Task prompt:
All entries are to be printed again exactly, with their images omitted.

------------------------------

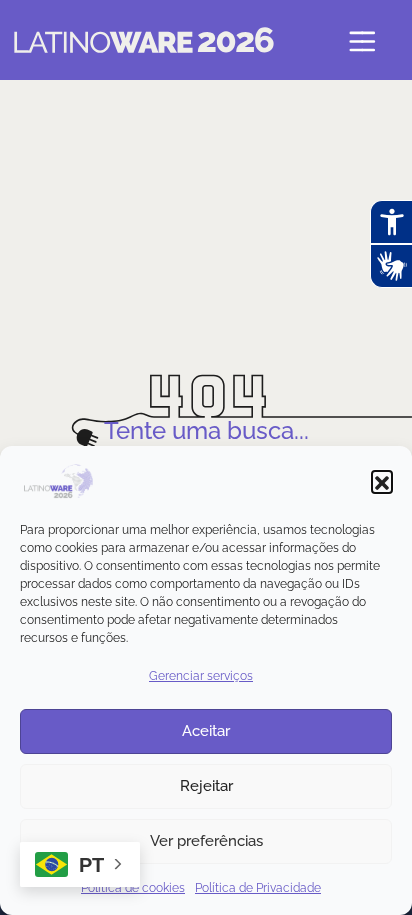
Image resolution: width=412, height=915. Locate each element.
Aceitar (206, 731)
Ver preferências (206, 841)
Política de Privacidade (258, 888)
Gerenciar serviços (201, 676)
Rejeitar (206, 786)
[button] (382, 481)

------------------------------

Solved exercise:
Image resolution: width=412, height=915. Locate each element.
Aceitar (206, 731)
Ver preferências (206, 841)
Política de Privacidade (258, 888)
Gerenciar serviços (201, 676)
Rejeitar (206, 786)
[button] (382, 481)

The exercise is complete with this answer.